== Segment start ==
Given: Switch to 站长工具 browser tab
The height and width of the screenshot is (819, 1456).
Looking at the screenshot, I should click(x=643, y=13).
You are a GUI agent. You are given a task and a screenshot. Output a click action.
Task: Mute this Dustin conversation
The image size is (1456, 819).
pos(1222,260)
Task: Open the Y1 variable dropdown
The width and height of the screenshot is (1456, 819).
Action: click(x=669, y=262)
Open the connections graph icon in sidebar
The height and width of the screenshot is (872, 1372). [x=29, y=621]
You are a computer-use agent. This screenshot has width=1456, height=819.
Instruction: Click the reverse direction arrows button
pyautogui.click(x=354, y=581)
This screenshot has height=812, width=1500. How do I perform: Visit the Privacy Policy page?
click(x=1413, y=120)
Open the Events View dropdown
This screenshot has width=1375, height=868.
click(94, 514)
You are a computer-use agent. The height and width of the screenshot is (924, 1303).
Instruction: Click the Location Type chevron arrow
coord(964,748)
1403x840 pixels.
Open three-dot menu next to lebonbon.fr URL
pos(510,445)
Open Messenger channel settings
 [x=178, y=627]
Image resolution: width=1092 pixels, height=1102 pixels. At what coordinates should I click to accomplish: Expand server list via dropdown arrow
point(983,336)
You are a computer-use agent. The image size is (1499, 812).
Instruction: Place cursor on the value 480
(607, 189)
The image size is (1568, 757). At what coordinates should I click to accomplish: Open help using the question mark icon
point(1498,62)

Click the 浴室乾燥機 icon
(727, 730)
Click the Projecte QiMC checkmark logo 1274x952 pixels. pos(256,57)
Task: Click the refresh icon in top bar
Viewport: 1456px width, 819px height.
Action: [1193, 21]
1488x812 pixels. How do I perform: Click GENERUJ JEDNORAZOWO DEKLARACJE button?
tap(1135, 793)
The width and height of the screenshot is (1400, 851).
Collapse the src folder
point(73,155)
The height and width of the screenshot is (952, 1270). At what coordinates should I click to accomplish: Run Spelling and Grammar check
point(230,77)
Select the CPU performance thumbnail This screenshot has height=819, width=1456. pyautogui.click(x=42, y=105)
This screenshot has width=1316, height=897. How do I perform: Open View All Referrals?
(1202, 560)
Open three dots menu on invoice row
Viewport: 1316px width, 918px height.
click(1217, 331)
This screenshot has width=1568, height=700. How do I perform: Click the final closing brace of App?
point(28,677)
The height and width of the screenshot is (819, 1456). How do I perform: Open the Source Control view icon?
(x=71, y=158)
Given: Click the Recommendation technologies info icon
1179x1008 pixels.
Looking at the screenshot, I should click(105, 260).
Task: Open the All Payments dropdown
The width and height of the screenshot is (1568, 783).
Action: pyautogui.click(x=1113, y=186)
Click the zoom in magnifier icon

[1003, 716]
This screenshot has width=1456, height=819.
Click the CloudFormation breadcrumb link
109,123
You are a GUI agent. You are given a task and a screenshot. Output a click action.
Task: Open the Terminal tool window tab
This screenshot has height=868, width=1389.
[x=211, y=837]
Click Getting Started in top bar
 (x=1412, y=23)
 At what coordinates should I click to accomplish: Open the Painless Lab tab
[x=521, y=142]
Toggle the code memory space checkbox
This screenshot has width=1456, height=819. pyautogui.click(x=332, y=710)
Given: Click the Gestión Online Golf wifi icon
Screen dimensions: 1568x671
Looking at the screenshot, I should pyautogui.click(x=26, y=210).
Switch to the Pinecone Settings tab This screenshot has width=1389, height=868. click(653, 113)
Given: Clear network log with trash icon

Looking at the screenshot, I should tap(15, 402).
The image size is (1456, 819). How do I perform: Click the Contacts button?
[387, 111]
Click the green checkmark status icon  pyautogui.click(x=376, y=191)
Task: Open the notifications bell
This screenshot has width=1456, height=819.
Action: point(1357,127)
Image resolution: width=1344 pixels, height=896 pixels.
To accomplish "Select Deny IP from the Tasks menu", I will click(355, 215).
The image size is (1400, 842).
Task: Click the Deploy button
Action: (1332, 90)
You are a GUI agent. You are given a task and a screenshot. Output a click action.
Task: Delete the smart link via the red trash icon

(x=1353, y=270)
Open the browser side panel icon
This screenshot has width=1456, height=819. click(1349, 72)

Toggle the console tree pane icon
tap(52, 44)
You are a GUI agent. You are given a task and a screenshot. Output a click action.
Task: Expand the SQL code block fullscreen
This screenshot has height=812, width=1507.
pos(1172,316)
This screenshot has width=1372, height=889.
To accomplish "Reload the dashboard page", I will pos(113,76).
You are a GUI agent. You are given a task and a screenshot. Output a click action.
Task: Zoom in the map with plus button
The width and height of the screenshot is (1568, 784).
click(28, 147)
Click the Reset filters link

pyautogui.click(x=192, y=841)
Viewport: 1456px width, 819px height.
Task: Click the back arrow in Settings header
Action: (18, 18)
== Segment end ==
▶ [WHAT TO DO]: If a line in the material above contains the word "computer", copy it.

▶ [EXERCISE ANSWER]:
You are a computer-use agent. This screenshot has width=1456, height=819.
You are a computer-use agent. The height and width of the screenshot is (924, 1303).
You are a computer-use agent. The image size is (1499, 812).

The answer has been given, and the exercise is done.